Il fronte, il Codice della vita italiana e la “società degli apoti”

Arruolatosi volontario nel 1915, poi istruttore delle truppe, dopo Caporetto Prezzolini torna al fronte: finita la guerra, è capitano del Regio Esercito.

Nel 1917 pubblica il Codice della vita italiana sulla Rivista di Milano, con la celebre distinzione dei cittadini italiani in “furbi” e “fessi”, e l’attacco spietato ai “compromessi” e alla situazione italiana: «Il tempo è la cosa che più abbonda in Italia, visto lo spreco che se ne fa».

L’Italia va avanti perché ci sono i fessi. I fessi lavorano, pagano, crepano. Chi fa la figura di mandare avanti l’Italia sono i furbi, che non fanno nulla, spendono e se la godono.

Giuseppe Prezzolini in Codice della vita italiana

Provocatoria è la lettera da lui pubblicata su La Rivoluzione liberale a pochi mesi dalla Marcia su Roma, in proposta di una “società degli apoti“, cioè di individui che liberamente possano scegliere di non prendere posizione per valutare con sguardo imparziale la cronaca e la politica contemporanea.

Prezzolini tra Francia, America e Svizzera: l’esilio volontario

Con il suo francese impeccabile, perfezionato a Grenoble sulla soglia dei vent’anni, nel 1925 Prezzolini si dimette, salutando per sempre i vociani e trasferendosi in Francia con la famiglia. Da lì, avviene presto il salto agli Stati Uniti, quando ottiene un incarico annuale presso la Columbia University. Nel 1940 prende addirittura la cittadinanza statunitense!

Tornato in Italia per un po’, nel 1968 si trasferisce in Svizzera, dichiarando apertamente la sua avversione alla classe politica italiana.

Nel dopoguerra, il clima di conformismo dominante non poteva tollerare la personalità di questo anarchico conservatore non classificabile perché privo di etichette. Come scrive Feltri:

Può sembrare una contraddizione, ma non lo è. La società, se lo Stato non interviene, si regola da sé. Crea spontaneamente una gerarchia di valori che, per comodità, possiamo chiamare tradizione. Prezzolini confidava nella tradizione e diffidava dello Stato. Una tradizione vitale e non imbalsamata. Pronta all’autocritica e parta al dibattito.

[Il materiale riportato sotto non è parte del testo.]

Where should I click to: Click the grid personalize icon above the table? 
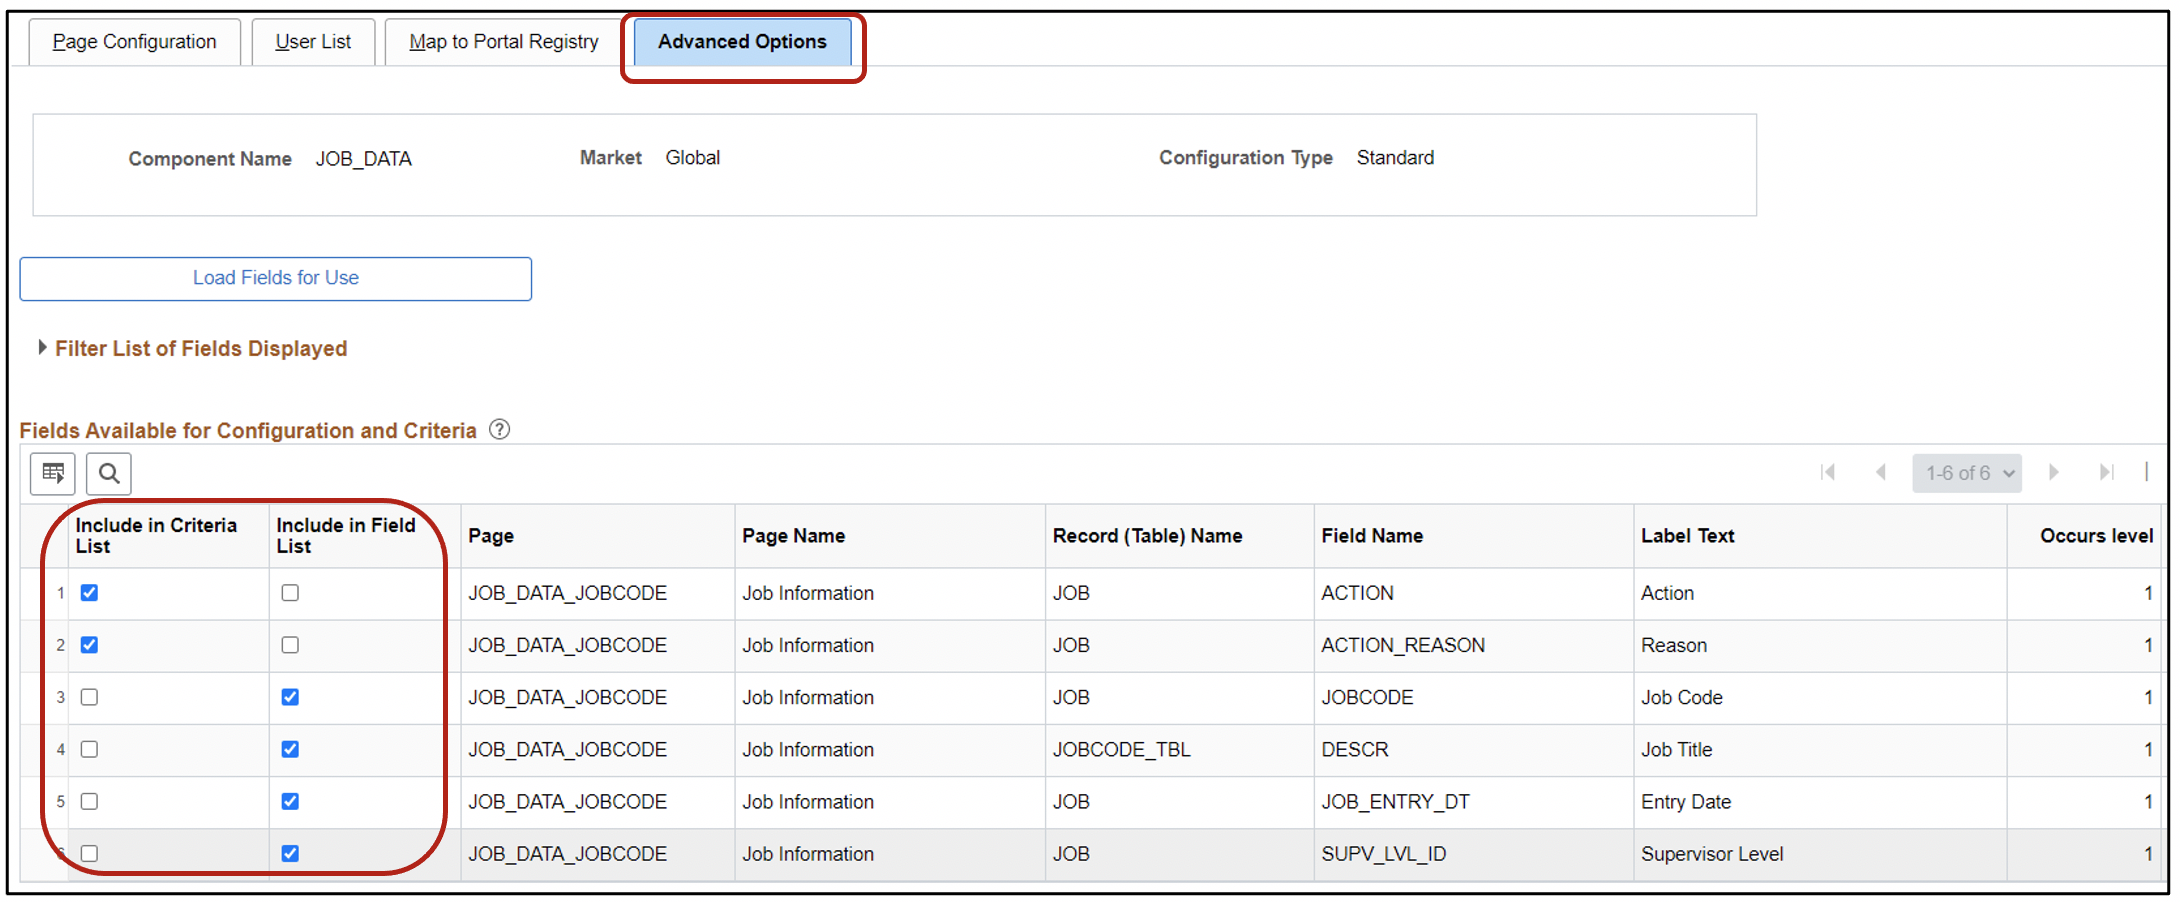coord(53,473)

Anche da lontano, Prezzolini non rimase mai in silenzio. In prima fila fra gli interventisti, non ebbe paura dell’insuccesso pur di dire sempre ciò che pensava. Una visione amaramente realista e scettica, quella di Prezzolini, che gli costò l’inimicizia di tutti.

Giuseppe Prezzolini al centenario: un intellettuale incompreso

Nel 1962 Prezzolini decise di tornare in Italia, stabilendosi in Costiera Amalfitana, precisamente Vietri sul Mare.

Per tutta la sua vita, Prezzolini era stato rinnegato dalla sua patria. Il giorno del suo centesimo compleanno, fu Sandro Pertini a invitarlo al Quirinale per conferirgli la Penna d’oro, che Prezzolini accolse ironizzando con un’affermazione che lasciò Montanelli interdetto: «Se vado in bolletta, la vendo». Morì il 14 luglio 1982.

Finché vivo vorrei pensare. Che terribile pensiero è il pensare che si può vivere senza pensare.